Excavation of burial mounds of East Lithuania began in the middle of the 19th century. Over one third of burial mound cemeteries have been excavated. Multiple articles on burial traditions, material culture and ethnic structure of the population of East Lithuania are based on these data.

However, in spite of the considerable number of excavated burial mounds, matters of demography and social structure are still obscure. There are several obstacles to such sorts of investigations.

No burial mound cemetery has been excavated completely. Therefore, data can hardly be used for conclusions that require statistical analysis. The custom of cremation of the dead had predominated in the eastern part of Lithuania for approximately seven centuries. Cremated bones have been analyzed anthropologically only on a very small scale. For that reason the possibility of correlating the burial traditions or the complex of grave goods and the sex or age of the buried person is limited.

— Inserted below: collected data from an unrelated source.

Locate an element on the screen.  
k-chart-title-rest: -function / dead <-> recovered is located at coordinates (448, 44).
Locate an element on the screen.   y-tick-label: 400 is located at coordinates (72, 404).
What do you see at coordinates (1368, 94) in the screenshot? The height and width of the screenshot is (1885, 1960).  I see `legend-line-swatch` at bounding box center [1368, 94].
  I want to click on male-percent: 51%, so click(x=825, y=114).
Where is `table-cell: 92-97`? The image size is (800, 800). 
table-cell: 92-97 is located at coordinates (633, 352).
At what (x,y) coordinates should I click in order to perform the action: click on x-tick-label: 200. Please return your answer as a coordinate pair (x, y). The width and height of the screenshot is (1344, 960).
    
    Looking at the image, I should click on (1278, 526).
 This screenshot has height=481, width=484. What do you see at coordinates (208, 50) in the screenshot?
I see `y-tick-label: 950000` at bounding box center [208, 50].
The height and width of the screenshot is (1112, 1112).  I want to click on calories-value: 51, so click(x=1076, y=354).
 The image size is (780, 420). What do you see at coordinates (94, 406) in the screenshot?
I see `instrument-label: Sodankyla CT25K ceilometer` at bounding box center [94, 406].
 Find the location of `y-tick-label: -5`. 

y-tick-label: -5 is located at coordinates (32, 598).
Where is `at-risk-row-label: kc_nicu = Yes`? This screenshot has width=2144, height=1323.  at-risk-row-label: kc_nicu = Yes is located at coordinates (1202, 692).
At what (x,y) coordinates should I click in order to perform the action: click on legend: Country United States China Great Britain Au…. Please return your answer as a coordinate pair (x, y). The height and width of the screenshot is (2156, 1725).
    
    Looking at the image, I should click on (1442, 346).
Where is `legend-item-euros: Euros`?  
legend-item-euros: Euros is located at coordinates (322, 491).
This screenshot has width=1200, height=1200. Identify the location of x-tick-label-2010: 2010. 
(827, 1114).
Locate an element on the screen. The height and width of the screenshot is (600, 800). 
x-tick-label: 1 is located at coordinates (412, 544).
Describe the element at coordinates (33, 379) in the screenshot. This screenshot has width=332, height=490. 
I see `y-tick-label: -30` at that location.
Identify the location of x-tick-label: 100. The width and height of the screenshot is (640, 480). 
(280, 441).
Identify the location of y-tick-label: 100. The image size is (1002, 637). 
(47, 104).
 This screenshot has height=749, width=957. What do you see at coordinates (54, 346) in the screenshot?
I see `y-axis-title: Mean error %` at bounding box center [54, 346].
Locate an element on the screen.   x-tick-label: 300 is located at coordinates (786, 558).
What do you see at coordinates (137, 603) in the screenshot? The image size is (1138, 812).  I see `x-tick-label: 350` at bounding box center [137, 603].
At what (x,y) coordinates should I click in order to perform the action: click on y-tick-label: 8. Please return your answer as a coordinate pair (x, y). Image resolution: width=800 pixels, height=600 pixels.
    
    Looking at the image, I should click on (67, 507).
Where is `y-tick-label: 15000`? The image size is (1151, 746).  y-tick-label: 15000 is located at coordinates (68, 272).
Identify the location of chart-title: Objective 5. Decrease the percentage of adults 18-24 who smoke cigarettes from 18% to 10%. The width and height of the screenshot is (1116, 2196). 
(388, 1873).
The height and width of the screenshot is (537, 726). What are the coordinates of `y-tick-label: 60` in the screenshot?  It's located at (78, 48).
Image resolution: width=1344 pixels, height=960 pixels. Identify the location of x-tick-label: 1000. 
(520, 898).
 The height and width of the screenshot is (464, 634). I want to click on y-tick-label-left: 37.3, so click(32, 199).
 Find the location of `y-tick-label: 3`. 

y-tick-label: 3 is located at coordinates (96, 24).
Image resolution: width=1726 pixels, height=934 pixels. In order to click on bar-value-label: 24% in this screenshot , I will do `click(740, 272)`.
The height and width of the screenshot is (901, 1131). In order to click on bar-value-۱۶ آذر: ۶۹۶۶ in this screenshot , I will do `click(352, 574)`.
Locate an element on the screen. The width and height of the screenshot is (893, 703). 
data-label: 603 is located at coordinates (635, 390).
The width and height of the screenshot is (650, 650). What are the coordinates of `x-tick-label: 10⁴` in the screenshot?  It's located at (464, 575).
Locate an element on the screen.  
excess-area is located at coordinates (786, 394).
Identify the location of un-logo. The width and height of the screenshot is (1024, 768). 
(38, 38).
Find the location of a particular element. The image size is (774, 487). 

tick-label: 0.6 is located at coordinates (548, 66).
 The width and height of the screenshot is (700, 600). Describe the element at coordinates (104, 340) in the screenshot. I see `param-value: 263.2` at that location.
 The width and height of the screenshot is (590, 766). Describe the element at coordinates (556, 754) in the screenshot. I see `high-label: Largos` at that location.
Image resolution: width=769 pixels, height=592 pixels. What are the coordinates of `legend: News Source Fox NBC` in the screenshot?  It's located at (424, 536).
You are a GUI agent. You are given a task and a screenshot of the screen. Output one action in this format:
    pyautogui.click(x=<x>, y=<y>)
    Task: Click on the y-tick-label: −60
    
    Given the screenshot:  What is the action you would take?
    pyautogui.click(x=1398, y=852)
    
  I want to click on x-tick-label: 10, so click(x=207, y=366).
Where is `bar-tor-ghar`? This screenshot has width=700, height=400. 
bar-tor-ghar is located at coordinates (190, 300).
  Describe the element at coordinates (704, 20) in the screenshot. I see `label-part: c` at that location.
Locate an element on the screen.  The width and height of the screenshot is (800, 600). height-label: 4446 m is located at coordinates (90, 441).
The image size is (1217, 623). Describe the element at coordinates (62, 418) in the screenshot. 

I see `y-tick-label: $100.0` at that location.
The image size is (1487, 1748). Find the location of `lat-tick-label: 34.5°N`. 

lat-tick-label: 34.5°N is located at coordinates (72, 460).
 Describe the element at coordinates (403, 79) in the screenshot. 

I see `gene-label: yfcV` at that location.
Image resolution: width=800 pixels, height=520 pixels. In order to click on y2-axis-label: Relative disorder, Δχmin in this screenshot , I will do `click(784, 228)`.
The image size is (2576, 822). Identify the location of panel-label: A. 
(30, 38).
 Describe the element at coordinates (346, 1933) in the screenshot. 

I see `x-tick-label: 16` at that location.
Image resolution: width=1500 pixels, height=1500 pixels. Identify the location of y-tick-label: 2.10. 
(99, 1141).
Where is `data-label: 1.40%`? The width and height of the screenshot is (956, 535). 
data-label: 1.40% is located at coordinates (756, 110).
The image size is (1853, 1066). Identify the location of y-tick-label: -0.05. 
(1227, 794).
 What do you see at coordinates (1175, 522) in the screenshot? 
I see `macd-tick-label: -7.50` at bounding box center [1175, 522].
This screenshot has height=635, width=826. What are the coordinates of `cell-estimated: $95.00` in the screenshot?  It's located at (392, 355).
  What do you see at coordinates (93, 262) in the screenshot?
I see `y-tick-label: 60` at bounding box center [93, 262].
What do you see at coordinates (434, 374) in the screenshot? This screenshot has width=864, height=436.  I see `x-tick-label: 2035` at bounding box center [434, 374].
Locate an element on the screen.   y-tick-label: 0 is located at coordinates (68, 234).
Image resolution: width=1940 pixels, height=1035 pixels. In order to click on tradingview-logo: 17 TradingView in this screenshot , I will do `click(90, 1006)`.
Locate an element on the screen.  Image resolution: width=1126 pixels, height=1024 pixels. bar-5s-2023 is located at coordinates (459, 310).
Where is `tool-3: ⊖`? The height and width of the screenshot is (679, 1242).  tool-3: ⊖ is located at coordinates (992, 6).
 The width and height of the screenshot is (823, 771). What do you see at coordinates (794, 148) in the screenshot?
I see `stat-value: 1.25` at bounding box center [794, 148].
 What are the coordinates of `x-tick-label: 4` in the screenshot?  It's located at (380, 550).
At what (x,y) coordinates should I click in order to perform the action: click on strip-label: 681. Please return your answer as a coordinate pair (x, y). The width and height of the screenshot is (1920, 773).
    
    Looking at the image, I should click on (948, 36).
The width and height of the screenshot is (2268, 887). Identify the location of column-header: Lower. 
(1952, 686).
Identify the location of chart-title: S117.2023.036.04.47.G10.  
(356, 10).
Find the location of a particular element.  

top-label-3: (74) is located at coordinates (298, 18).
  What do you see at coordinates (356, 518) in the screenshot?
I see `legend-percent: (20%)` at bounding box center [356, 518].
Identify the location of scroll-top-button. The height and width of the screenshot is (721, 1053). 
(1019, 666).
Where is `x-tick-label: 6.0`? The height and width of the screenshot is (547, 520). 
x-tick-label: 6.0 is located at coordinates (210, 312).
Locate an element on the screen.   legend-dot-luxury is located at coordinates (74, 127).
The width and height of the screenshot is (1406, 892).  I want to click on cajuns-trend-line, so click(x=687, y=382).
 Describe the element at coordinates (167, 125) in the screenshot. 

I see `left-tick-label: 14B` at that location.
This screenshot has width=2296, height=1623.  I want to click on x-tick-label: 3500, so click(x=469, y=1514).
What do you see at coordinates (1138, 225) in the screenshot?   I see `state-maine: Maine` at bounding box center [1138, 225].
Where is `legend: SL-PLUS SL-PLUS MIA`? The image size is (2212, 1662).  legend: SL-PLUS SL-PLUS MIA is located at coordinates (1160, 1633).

This article is based on the data of 66 graves analyzed anthropologically by Assoc. Prof. R. Jankauskas. The purpose of the article is a survey of the connections between the archaeological and anthropological material of the burial mounds of East Lithuania.

The analysis of cremated bones is burdened by the fragmentary nature and deformation of the material. Precise determination of the individual’s age is seldom possible. The sex of the cremated individuals might be determined correctly in about 80 per cent of the cases (by comparison of the anthropological data with the available grave goods).

No noticeable relation was observed either between sex and the size of the burial mound or between sex and the location of the grave in the mound. Thus, the burial rite was not used as a means to emphasize the sex of the individual. However, the burial of different age groups definitely varied. The number of graves of newborns and infants in the burial mounds of East Lithuania is far smaller than that in other cemeteries of the same period. Infants under about five in most cases appear not to have been buried like adults. The infant graves might have been located in separate groups of mounds or outside the cemeteries. Children up to the age of 12–15 were often buried in one mound or even in one grave with the adults. Only in some cases was a new mound built when burying a child. Most commonly children’s graves were placed in a mound previously built for an older person. Those who reached adolescence were buried in the same way as the adults, more often in a newly built mound. The difference between the burial of individuals of 20–40 years of age and those over 40 is imperceptible.

The comparison between age and the complex of grave goods also displays some tendencies. The majority of individuals buried without any artifacts were of the older age classes (probably an average age of 35–40), while all the graves of children and juveniles contained metal goods. The inventory of girls’ or teenager females’ and adult women’s graves did not differ much in their composition or in abundance. Tangible differences are visible in masculine graves, however. More abundant goods were placed into the graves of youth and young adults. Elder men were buried with a smaller number of weapons and other goods. This phenomenon most likely reflects the predominant status of young and physically strong men in the Iron Age society of East Lithuania. Some graves of adults buried together with children were also comparatively wealthy. In most cases the goods in these graves seem to be dedicated primarily to the children.

The available scanty anthropological data of the burial mounds of East Lithuania still are not sufficient for demographic research. For the same reason, the connection between sex and age of the buried individuals and certain elements of burial mounds that have regional and chronological differences was deliberately omitted. In the future, the analysis of the material of one well-excavated burial mound cemetery is likely to render more significant results.